#### Extracted records
──────────

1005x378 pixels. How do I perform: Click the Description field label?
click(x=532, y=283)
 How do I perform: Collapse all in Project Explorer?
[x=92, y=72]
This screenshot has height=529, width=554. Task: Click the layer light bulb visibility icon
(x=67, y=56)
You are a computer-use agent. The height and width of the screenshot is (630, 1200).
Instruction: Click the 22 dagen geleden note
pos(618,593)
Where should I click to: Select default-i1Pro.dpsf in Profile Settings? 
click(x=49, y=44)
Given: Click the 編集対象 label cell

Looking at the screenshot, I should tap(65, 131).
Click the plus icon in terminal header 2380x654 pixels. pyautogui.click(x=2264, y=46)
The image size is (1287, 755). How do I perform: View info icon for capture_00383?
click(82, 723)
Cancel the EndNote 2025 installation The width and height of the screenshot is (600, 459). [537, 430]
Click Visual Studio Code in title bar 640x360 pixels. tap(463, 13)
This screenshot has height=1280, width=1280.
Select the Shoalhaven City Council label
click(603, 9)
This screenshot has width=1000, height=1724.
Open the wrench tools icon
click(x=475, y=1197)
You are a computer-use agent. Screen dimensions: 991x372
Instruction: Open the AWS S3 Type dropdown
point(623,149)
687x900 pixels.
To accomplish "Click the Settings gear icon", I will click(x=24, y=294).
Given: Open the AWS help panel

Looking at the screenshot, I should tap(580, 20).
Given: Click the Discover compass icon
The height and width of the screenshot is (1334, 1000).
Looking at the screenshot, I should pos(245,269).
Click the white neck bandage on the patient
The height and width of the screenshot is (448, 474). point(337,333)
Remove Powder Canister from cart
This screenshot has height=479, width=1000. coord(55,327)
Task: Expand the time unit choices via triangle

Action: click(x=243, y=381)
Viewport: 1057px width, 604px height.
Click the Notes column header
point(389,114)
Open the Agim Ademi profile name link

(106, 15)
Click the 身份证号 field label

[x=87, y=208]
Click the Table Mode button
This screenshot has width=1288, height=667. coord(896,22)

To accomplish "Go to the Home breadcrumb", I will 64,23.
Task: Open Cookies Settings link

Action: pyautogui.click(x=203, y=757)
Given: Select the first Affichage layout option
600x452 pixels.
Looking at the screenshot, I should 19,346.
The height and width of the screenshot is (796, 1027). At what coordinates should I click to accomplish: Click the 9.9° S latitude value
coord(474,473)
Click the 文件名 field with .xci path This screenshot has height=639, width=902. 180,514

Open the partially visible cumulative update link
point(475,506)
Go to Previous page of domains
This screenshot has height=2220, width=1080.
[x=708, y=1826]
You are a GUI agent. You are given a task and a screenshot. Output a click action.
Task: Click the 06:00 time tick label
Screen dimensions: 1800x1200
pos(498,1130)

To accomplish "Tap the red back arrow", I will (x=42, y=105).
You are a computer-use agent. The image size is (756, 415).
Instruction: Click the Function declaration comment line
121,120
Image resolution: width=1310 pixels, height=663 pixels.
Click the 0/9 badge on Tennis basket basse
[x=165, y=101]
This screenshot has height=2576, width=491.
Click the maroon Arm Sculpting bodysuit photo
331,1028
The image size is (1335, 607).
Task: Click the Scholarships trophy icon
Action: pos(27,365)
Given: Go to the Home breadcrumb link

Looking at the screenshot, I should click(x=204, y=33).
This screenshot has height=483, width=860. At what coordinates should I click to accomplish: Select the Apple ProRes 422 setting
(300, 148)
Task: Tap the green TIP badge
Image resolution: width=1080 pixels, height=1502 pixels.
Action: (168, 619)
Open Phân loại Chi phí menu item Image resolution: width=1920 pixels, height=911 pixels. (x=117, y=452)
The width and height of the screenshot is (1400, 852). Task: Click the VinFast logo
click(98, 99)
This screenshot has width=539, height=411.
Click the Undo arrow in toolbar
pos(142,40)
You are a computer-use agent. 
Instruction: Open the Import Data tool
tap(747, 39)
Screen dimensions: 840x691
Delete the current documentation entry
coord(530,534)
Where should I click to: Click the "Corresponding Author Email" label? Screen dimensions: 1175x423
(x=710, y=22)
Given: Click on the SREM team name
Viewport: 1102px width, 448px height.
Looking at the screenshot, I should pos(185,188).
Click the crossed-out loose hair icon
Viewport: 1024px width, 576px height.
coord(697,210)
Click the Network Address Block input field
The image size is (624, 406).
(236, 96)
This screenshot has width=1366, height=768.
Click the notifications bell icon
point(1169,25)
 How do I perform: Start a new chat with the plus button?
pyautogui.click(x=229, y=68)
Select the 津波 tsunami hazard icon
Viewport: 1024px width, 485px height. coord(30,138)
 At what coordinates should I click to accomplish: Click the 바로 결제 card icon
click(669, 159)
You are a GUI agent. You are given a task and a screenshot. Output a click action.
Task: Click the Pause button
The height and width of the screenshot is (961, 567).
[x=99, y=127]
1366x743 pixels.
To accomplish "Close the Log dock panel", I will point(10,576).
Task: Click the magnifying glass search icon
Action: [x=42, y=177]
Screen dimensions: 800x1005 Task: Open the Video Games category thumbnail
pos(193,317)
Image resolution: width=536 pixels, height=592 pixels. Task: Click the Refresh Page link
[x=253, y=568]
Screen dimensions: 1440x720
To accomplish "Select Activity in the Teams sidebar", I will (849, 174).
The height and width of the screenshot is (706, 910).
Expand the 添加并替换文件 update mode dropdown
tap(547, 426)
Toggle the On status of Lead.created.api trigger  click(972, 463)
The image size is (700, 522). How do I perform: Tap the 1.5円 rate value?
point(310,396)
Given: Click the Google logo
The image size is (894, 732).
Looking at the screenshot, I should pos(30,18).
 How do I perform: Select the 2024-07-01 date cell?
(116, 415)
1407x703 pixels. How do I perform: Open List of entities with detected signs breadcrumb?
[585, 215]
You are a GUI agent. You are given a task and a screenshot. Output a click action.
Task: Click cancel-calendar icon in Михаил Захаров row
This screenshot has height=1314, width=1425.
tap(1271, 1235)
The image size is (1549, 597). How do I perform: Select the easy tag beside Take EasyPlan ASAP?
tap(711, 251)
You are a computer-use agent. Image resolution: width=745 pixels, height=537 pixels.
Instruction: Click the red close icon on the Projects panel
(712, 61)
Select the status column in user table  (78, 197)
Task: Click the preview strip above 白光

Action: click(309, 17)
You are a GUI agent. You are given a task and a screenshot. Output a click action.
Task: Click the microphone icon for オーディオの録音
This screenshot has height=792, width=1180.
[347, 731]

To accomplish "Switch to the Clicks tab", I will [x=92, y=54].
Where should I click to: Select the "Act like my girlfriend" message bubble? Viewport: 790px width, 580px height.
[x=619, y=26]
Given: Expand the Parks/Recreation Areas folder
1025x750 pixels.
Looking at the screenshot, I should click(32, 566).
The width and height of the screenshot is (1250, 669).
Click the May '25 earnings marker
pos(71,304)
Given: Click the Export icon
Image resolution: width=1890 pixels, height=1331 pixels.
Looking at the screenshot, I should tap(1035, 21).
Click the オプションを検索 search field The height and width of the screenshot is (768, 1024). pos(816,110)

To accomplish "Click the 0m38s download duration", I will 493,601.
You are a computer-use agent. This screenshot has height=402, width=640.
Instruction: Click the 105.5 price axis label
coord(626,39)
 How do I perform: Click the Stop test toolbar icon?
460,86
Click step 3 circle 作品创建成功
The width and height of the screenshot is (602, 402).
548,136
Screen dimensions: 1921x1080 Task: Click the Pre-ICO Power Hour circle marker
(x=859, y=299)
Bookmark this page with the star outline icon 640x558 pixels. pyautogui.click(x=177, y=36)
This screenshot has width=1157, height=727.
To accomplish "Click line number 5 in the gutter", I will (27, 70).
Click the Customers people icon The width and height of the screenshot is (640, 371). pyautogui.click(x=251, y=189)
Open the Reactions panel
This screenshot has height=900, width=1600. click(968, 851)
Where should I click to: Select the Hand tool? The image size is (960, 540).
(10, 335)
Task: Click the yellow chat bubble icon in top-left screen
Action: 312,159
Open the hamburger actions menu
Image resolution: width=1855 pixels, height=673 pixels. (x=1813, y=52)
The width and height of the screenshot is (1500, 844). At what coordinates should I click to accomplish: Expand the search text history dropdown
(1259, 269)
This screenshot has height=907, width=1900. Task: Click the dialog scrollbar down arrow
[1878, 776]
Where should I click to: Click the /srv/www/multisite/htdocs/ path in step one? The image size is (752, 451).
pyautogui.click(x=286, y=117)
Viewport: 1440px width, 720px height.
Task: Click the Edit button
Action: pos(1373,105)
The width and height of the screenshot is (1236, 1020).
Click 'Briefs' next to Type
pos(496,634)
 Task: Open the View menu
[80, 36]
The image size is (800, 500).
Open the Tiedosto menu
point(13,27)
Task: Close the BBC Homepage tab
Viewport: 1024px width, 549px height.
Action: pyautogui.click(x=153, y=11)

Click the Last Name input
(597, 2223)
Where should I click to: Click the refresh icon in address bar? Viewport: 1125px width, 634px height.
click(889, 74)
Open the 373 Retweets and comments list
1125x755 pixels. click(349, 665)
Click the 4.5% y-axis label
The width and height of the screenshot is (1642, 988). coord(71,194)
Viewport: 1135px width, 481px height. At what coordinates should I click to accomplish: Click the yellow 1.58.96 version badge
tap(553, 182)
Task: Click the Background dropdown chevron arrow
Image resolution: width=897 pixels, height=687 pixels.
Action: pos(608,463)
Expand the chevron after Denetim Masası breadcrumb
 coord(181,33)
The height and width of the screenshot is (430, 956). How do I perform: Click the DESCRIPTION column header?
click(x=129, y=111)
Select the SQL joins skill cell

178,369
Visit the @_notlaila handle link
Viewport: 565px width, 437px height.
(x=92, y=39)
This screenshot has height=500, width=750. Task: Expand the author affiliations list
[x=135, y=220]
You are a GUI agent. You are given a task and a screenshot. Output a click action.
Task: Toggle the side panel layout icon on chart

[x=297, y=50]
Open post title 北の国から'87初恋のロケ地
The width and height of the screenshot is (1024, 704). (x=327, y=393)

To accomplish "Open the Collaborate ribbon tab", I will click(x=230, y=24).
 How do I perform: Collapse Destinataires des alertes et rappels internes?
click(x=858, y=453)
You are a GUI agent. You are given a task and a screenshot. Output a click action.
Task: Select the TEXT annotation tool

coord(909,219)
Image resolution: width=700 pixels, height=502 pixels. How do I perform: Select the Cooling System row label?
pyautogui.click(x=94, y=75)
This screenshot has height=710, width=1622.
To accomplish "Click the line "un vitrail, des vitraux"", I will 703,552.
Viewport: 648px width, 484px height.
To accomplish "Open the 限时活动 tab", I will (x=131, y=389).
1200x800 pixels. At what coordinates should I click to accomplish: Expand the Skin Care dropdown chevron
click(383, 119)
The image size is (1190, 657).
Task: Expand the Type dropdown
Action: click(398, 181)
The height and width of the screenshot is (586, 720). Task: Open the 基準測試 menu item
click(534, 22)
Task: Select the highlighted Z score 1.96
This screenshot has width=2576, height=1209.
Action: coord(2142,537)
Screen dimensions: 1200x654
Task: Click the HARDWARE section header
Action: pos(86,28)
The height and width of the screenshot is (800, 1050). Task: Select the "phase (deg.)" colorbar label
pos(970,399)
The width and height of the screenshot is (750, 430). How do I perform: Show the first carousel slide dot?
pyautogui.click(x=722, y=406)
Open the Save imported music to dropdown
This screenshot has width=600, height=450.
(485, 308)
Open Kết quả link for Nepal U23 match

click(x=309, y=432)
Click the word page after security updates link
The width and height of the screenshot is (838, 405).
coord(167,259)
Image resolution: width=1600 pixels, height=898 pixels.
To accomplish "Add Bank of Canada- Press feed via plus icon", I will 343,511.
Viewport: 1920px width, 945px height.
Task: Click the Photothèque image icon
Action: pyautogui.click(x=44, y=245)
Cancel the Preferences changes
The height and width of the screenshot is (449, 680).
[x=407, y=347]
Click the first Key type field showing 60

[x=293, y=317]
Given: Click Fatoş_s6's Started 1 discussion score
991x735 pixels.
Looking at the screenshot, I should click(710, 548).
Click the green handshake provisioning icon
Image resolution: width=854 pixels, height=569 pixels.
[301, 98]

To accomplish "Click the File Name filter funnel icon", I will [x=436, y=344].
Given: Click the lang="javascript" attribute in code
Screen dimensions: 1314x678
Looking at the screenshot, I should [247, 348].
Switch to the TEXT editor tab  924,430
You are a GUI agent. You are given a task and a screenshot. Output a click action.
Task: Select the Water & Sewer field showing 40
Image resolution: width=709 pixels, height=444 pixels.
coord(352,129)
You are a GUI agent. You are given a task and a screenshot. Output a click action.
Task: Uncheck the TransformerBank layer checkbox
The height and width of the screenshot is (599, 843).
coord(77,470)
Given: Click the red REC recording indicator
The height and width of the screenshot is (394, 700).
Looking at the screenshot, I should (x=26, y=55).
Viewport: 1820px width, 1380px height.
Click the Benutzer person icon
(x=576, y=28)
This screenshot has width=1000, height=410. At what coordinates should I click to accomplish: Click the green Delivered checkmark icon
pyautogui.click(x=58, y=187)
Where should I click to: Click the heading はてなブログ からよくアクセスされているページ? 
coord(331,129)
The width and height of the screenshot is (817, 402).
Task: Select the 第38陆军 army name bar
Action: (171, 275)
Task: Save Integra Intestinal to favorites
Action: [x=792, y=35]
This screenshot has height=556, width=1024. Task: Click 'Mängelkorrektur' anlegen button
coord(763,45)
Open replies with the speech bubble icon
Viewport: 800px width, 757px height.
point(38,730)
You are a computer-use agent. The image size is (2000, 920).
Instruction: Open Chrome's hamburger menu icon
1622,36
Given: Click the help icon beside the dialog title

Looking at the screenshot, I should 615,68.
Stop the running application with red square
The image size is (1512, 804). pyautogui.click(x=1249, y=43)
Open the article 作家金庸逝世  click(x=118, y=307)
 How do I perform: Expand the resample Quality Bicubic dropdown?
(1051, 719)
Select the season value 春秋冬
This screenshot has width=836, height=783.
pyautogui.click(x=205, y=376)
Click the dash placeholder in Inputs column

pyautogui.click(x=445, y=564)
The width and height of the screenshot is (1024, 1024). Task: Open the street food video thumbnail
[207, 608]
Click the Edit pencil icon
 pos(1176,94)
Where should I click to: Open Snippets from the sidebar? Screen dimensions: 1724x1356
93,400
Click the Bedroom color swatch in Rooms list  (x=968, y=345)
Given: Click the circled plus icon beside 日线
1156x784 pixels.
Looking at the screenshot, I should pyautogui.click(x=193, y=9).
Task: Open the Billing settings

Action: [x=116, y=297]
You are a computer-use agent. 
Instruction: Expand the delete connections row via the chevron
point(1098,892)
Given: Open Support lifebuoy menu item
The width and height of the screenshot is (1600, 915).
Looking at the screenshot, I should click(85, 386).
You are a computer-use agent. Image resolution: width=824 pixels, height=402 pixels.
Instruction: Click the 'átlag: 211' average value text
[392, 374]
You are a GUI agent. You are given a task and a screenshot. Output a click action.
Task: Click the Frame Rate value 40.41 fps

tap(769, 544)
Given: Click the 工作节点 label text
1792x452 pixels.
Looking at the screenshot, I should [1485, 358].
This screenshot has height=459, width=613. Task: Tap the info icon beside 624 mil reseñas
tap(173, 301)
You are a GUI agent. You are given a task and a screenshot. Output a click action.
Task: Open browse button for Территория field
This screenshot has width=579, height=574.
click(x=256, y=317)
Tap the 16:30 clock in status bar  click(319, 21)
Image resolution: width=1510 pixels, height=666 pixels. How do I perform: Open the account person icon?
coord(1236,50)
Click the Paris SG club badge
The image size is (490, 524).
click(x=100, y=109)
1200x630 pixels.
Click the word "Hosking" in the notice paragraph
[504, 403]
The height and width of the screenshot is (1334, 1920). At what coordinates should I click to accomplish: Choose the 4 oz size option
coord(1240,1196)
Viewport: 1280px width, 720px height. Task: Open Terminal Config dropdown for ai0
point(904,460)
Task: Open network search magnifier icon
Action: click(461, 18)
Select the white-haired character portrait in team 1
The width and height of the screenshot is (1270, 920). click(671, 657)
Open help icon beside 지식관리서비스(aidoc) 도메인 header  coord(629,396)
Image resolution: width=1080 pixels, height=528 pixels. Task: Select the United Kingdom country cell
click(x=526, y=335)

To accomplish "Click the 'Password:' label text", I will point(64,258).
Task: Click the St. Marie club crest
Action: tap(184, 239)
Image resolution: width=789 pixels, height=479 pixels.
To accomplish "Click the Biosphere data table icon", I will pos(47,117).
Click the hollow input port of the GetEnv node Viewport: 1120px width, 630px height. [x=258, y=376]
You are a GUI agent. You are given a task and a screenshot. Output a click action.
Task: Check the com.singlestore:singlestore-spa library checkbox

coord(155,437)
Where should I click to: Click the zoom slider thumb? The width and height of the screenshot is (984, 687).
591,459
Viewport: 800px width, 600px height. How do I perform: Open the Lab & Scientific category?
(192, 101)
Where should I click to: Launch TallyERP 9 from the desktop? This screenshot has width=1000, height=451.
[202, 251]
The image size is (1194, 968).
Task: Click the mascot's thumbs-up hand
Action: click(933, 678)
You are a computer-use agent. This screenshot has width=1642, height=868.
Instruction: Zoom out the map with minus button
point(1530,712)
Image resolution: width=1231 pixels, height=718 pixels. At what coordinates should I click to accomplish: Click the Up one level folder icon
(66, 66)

──────────

Give back precisely the lines above that start at the line containing "Task: Tap the green TIP badge" and end at the line containing "This screenshot has width=539, height=411.", inclusive. No other lines belong in the output.

Task: Tap the green TIP badge
Image resolution: width=1080 pixels, height=1502 pixels.
Action: (168, 619)
Open Phân loại Chi phí menu item Image resolution: width=1920 pixels, height=911 pixels. (x=117, y=452)
The width and height of the screenshot is (1400, 852). Task: Click the VinFast logo
click(98, 99)
This screenshot has width=539, height=411.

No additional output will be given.